A method for synergistically training a face recognition network and a pedestrian re-recognition network is disclosed. Based on the dual-network parallel network structure, face and pedestrian featurefusion is carried out, the fused features are taken as pedestrian output features, so that higher facial feature expression ability is exhibited, and according to the different definition of face image, the face recognition network and pedestrian re-recognition network are trained with different supervisory signals. When the definition of face image is low, the predicted result of pedestrian re-recognition network and the weighted result of real label are used as supervisory signals to guide the training of face recognition network. When the face image is clear, the predicted result of face recognition network and the weighted result of real label are used as supervisory signals to guide the pedestrian rerecognition network training, which not only enhances the influence of face recognition on pedestrian rerecognition results, but also can use the predicted result of pedestrian rerecognition to guide the classification of face features when the face image is blurred.

Description

technical field [0001] The invention belongs to the field of deep learning for extracting facial features by a deep neural network, relates to neural network, pattern recognition and other technologies, and in particular relates to a collaborative training method of a face recognition network and a pedestrian re-identification network.
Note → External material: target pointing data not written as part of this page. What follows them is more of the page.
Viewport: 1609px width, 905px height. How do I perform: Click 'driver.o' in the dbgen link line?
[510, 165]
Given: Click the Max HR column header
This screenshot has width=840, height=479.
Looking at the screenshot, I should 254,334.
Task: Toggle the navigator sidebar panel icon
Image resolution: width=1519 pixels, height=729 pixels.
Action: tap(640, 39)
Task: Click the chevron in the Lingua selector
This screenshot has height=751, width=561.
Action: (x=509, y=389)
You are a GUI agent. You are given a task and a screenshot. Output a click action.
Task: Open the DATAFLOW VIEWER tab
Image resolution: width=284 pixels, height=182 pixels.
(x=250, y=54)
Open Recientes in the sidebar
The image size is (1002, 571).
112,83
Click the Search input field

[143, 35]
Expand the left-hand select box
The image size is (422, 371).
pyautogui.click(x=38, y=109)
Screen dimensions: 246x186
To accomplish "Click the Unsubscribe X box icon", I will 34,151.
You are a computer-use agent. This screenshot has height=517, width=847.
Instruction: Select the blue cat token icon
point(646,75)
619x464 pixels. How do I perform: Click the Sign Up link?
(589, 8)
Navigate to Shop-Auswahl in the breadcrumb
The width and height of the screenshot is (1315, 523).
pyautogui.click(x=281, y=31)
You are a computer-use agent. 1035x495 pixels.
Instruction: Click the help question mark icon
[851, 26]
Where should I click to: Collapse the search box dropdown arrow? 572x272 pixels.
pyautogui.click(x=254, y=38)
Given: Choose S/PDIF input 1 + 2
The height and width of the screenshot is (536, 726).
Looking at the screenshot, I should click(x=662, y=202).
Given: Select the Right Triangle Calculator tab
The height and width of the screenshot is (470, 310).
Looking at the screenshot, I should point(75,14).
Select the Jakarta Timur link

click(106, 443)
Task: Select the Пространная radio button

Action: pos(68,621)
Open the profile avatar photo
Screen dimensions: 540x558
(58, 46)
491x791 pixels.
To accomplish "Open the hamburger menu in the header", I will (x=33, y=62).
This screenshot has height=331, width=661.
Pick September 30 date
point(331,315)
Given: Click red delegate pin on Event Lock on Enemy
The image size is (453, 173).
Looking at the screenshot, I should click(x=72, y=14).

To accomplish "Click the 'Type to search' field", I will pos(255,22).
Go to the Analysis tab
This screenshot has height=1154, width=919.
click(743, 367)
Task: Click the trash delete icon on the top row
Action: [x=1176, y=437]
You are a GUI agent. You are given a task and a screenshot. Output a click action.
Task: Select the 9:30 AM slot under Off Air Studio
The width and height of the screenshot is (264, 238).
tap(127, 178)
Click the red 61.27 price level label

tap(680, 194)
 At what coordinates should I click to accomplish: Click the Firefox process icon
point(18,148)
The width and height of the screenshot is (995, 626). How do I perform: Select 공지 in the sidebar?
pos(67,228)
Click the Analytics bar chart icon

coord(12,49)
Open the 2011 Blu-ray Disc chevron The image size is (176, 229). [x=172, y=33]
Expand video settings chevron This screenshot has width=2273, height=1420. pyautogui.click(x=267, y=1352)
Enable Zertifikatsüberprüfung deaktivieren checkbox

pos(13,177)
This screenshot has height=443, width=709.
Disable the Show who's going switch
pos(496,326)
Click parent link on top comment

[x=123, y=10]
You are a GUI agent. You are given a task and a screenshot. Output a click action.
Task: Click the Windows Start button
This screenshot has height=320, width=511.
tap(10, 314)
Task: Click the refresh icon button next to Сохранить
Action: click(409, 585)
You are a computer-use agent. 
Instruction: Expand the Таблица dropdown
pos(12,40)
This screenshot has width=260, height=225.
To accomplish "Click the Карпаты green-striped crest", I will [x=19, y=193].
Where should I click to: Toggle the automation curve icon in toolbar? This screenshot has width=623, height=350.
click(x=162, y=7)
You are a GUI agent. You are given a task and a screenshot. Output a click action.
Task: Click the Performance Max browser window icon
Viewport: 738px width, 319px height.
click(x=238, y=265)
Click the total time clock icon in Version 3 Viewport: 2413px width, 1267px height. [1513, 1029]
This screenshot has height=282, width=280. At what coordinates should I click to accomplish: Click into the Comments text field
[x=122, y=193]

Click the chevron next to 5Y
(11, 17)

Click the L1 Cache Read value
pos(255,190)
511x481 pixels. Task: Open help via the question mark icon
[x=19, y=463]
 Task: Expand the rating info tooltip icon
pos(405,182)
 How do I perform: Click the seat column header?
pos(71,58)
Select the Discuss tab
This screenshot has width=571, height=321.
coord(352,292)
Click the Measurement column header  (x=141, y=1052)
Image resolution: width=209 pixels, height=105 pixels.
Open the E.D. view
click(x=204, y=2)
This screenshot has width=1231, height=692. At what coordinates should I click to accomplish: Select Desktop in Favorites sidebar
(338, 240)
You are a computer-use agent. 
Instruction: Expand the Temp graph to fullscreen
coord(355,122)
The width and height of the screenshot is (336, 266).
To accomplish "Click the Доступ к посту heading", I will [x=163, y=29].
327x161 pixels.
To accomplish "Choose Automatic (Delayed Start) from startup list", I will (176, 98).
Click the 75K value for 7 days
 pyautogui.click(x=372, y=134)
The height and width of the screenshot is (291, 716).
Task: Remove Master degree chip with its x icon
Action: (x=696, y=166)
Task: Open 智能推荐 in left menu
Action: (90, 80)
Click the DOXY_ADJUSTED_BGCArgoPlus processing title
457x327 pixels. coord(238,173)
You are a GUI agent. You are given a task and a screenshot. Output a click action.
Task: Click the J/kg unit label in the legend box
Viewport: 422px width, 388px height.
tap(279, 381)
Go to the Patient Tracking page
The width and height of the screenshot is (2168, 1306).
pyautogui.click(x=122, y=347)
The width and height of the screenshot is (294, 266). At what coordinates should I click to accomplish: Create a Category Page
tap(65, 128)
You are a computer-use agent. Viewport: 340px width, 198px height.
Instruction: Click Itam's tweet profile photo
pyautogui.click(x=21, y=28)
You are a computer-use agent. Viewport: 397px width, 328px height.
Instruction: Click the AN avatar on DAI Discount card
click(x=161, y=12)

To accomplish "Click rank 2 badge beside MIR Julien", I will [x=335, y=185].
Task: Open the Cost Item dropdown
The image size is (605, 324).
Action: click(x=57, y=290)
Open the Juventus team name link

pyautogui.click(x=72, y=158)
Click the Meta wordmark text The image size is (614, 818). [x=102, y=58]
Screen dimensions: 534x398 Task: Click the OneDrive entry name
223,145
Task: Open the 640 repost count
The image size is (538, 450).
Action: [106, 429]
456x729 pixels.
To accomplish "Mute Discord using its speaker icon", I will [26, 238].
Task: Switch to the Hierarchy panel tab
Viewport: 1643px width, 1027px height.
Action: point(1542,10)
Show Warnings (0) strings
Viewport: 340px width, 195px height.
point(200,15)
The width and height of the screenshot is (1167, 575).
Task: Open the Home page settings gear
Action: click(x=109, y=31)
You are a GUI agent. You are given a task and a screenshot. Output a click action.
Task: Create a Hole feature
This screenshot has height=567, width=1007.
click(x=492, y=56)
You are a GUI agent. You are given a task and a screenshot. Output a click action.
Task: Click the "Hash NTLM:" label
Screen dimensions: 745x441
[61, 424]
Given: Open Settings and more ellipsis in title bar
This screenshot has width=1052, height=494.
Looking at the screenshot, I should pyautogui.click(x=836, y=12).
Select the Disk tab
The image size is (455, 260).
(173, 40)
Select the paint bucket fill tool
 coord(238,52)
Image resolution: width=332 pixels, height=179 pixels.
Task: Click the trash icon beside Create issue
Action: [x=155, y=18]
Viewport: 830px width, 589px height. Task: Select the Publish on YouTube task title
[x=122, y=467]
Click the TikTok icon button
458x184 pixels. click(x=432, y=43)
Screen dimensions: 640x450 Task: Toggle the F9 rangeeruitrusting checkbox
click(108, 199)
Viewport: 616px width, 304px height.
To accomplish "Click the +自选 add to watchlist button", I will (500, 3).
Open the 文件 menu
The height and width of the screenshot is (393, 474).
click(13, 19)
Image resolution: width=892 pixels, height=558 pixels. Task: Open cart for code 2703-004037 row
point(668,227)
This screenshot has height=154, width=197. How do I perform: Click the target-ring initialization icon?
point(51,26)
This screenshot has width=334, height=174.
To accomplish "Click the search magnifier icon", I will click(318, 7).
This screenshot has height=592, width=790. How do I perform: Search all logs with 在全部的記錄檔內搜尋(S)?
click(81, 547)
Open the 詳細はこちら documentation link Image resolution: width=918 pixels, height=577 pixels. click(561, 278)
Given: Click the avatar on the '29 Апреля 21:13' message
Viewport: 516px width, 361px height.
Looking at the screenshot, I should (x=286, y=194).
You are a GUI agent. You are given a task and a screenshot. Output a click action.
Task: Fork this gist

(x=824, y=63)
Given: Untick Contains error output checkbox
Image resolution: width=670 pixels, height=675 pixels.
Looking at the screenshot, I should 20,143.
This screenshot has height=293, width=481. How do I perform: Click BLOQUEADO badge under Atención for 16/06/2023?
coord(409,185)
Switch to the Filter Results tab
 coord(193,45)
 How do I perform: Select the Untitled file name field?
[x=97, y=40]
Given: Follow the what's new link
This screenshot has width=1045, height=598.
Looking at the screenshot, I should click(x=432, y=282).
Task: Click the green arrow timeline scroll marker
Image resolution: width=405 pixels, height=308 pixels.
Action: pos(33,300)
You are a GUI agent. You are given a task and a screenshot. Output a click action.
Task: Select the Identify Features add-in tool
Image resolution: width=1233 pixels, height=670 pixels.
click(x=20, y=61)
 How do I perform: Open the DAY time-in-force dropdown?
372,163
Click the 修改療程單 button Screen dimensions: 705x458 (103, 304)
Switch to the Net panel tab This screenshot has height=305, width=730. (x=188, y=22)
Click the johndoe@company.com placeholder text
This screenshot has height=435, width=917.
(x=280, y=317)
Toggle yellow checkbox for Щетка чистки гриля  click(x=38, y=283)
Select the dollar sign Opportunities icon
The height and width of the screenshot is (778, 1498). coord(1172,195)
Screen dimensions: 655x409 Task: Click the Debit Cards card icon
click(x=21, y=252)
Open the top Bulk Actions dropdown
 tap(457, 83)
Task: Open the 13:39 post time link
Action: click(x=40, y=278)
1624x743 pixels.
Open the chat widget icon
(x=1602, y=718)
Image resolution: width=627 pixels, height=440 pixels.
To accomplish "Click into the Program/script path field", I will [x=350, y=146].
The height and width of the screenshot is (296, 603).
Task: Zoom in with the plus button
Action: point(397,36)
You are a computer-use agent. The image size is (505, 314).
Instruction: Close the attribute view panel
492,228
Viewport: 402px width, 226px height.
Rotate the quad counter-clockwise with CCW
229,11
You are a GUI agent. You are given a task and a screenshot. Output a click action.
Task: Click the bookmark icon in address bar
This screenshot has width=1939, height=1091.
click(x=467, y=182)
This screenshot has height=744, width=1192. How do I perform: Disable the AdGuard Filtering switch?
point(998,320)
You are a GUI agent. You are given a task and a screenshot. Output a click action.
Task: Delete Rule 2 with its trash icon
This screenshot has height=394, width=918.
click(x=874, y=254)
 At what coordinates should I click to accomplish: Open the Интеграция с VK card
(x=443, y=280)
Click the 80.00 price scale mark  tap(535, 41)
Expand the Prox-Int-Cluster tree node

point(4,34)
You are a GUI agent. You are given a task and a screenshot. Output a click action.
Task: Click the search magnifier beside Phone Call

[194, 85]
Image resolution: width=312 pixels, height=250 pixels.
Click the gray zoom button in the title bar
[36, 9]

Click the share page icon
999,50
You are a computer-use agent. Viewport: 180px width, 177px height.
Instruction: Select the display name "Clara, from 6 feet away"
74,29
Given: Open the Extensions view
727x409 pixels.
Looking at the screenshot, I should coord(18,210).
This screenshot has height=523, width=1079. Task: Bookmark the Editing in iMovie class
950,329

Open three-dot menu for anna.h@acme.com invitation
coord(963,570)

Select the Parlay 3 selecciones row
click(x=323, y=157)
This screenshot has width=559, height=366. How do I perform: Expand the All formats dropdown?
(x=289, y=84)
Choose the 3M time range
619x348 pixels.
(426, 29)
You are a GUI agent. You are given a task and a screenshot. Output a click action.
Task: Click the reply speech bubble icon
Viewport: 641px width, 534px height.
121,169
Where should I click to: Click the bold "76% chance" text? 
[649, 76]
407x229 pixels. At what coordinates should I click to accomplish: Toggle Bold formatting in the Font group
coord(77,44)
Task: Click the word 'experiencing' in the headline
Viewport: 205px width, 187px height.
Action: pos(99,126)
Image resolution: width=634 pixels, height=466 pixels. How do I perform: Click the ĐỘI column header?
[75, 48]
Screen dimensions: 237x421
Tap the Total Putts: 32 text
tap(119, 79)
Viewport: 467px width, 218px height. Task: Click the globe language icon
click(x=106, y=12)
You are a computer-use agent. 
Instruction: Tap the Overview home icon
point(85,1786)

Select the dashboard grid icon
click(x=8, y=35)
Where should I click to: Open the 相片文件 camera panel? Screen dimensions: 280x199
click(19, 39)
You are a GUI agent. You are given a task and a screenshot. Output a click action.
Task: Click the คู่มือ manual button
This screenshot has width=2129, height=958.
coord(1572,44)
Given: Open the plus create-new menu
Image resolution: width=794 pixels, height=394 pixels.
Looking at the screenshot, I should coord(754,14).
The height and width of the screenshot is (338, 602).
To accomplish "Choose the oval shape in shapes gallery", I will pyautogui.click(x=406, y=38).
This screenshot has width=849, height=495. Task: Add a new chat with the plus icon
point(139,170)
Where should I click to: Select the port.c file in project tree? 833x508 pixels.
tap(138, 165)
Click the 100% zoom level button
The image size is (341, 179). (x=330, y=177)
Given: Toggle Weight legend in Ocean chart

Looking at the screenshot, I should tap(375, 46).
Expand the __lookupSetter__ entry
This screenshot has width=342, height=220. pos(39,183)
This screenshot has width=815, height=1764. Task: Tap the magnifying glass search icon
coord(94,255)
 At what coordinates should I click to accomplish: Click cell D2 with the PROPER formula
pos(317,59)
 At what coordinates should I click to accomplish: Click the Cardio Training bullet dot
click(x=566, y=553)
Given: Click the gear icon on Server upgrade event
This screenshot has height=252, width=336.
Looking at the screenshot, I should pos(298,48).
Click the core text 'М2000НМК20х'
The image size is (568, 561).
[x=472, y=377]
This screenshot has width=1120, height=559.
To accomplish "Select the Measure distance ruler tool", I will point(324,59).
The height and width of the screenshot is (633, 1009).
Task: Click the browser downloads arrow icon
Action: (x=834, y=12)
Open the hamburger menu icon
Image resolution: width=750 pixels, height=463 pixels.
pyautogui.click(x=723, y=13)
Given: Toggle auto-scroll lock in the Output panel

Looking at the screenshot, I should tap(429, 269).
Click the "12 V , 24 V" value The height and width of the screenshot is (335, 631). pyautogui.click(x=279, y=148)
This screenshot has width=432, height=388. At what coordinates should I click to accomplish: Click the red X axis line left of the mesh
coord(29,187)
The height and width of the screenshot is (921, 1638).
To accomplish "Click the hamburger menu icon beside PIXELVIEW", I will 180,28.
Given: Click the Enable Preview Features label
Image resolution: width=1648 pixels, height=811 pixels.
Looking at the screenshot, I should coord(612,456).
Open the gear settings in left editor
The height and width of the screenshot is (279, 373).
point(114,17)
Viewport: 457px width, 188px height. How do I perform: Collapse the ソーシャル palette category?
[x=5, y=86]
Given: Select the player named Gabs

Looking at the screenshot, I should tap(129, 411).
Background technique [0002] With the rapid development of my country's safe city construction, it is very important for security and public security criminal investigation business to use many video surveillance cameras to quickly and accurately obtain portrait information in the scene. Fast and effective automatic identity verification is becoming more and more urgent in the field of security. The use of video surveillance for face recognition and pedestrian re-identification has attracted more and more attention from the public security department. [0003] The current face recognition and pedestrian re-identification technology achievemen...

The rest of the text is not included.